> Given records
>>>>>

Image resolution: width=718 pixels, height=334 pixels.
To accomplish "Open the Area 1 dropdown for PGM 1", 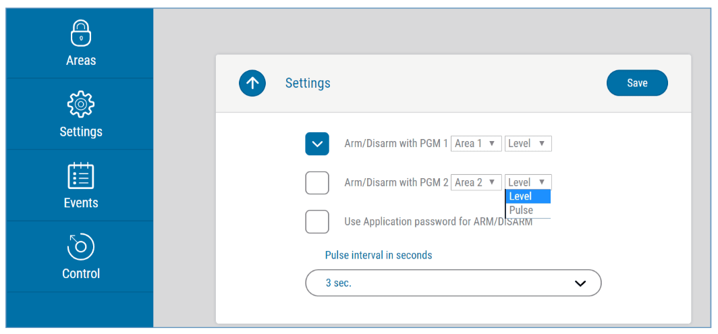I will tap(476, 144).
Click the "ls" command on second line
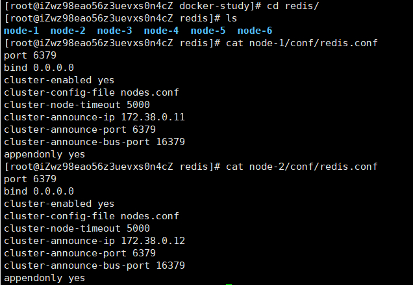This screenshot has height=285, width=413. pyautogui.click(x=231, y=18)
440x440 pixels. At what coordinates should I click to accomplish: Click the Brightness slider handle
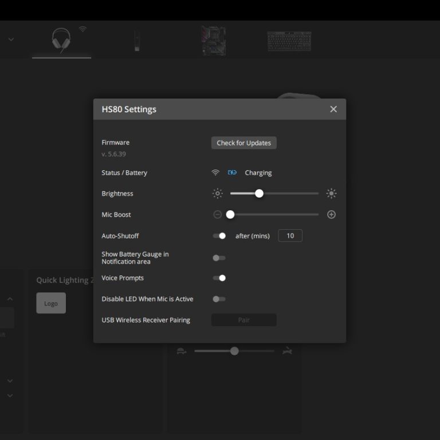coord(259,194)
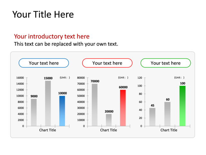Click the black replaceable body text line

(66, 44)
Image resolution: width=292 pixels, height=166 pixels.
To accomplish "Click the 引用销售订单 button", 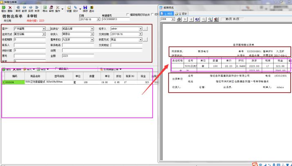I will click(x=111, y=69).
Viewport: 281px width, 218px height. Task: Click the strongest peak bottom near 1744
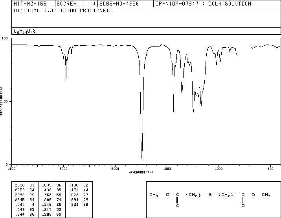pyautogui.click(x=142, y=158)
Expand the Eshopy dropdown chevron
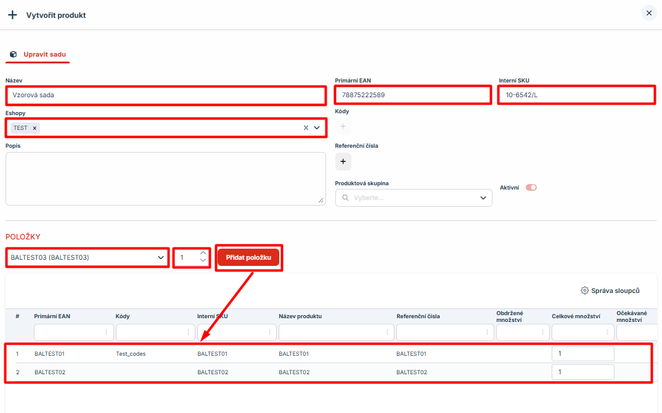 coord(317,128)
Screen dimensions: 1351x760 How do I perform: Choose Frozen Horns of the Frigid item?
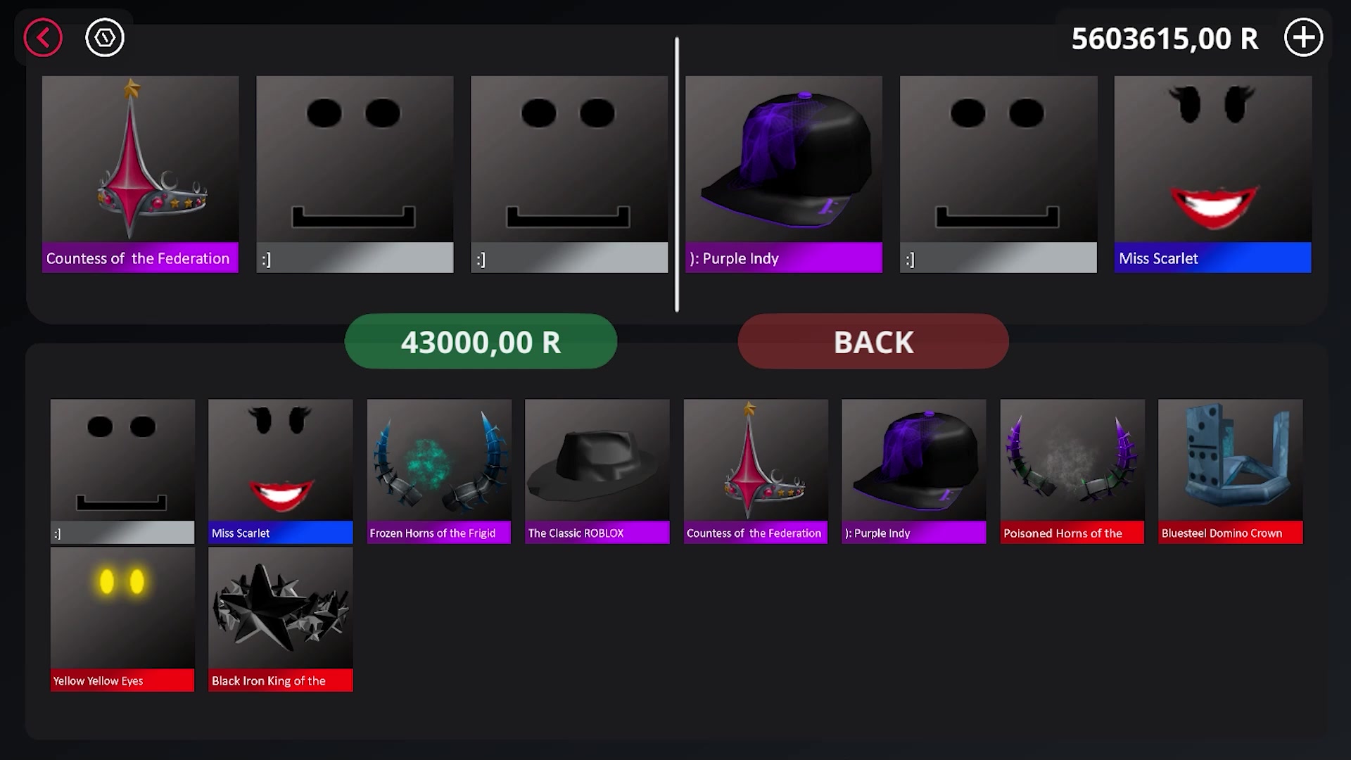tap(439, 471)
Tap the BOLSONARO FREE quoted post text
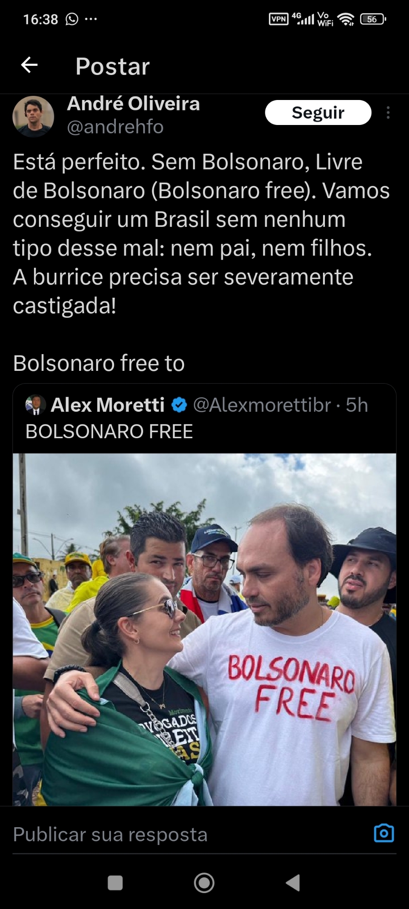 pyautogui.click(x=109, y=431)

<<<<<

> Goal of the exercise
Please write out everything in the data above from the line containing "Expand the Eshopy dropdown chevron" down to the end of the data, shifting every coordinate in the answers by -3. Leave the pictures out.

> Full answer
Expand the Eshopy dropdown chevron
 coord(314,125)
Screen dimensions: 1351x760 How do I perform: Choose Frozen Horns of the Frigid item?
tap(436, 468)
Tap the BOLSONARO FREE quoted post text
 pyautogui.click(x=106, y=428)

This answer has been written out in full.